(TASK)
All of the listing below must be repeated word for word. Pictures are the only thing to omit.

(EXTRACTED DATA)

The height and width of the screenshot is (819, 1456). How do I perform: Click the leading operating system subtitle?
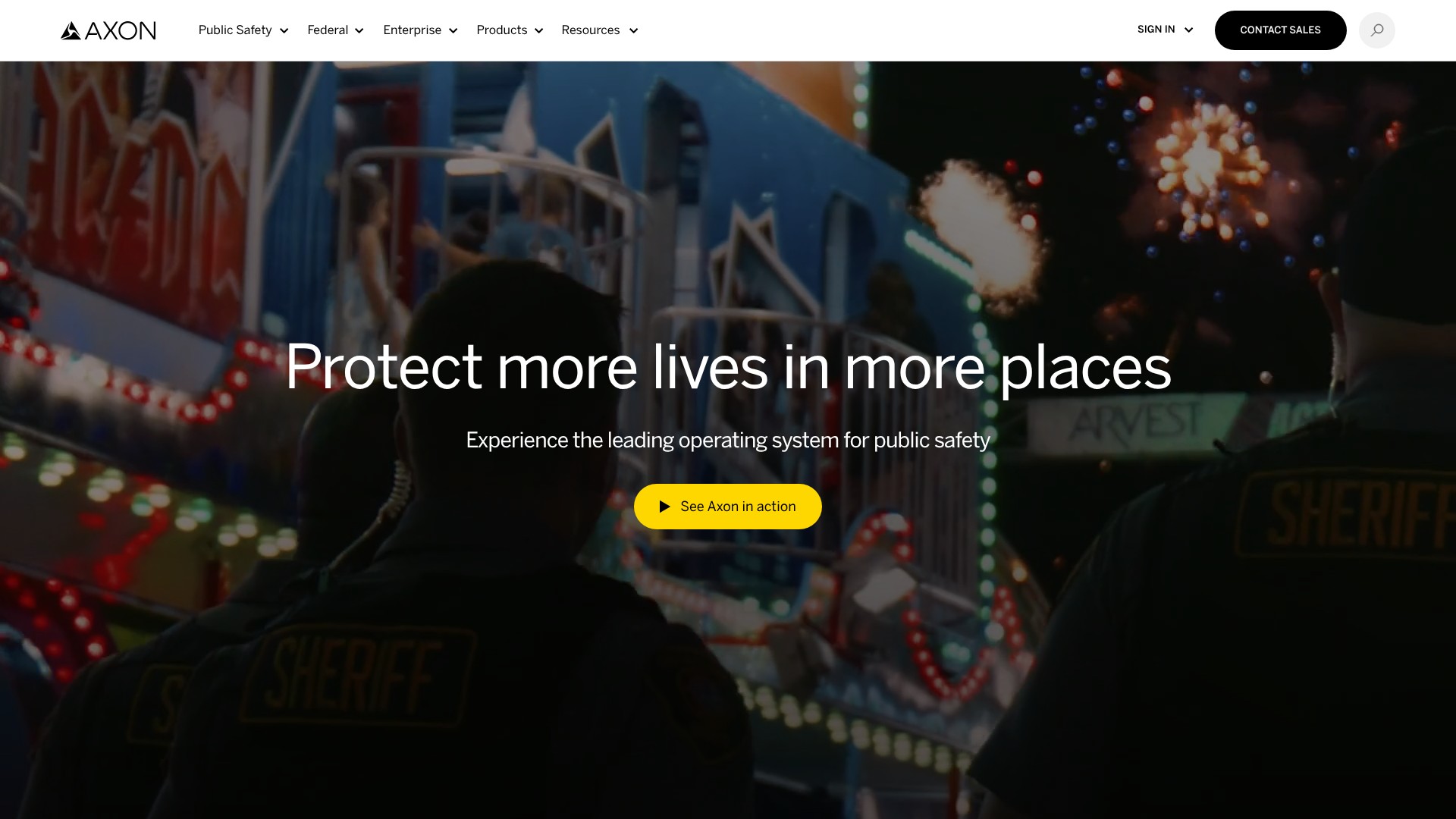pos(728,441)
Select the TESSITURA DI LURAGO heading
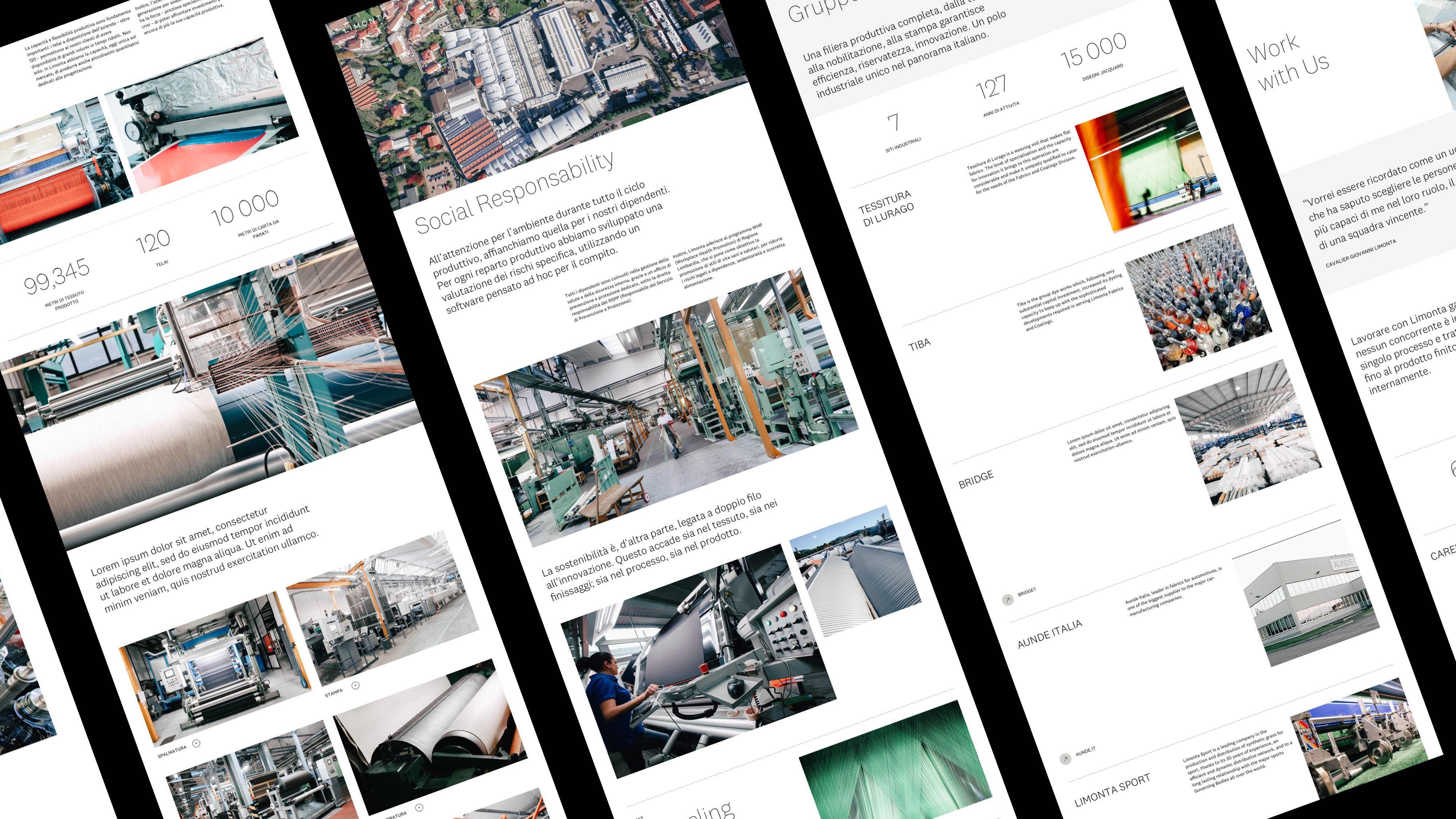Screen dimensions: 1456x819 [x=886, y=209]
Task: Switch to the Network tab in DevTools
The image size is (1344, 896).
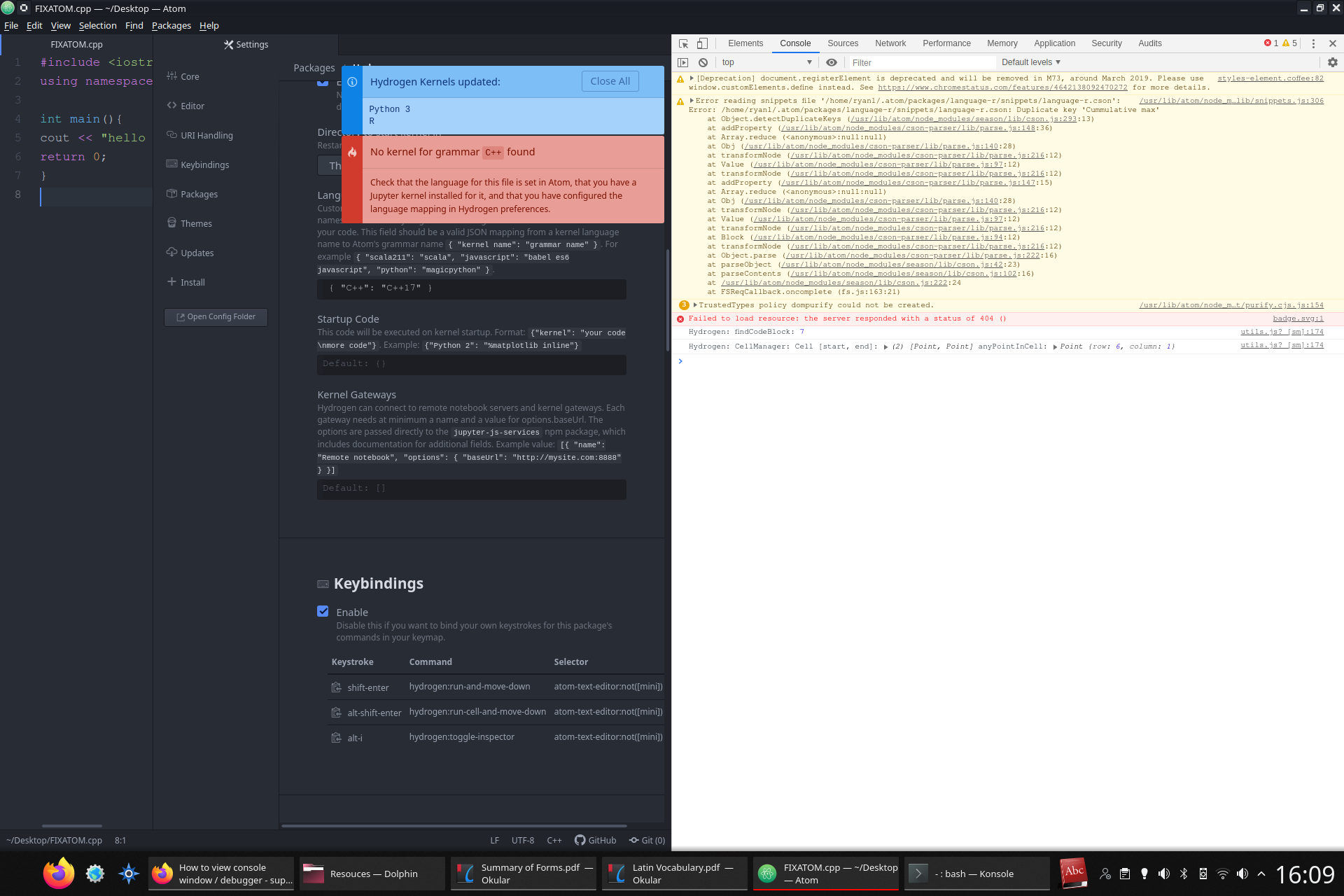Action: click(x=890, y=43)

(WRITTEN ANSWER)
The height and width of the screenshot is (819, 1456). How do I perform: Click the leading operating system subtitle?
pos(728,441)
Select the TESSITURA DI LURAGO heading
Screen dimensions: 1456x819 [x=886, y=209]
Task: Switch to the Network tab in DevTools
The image size is (1344, 896).
Action: click(x=890, y=43)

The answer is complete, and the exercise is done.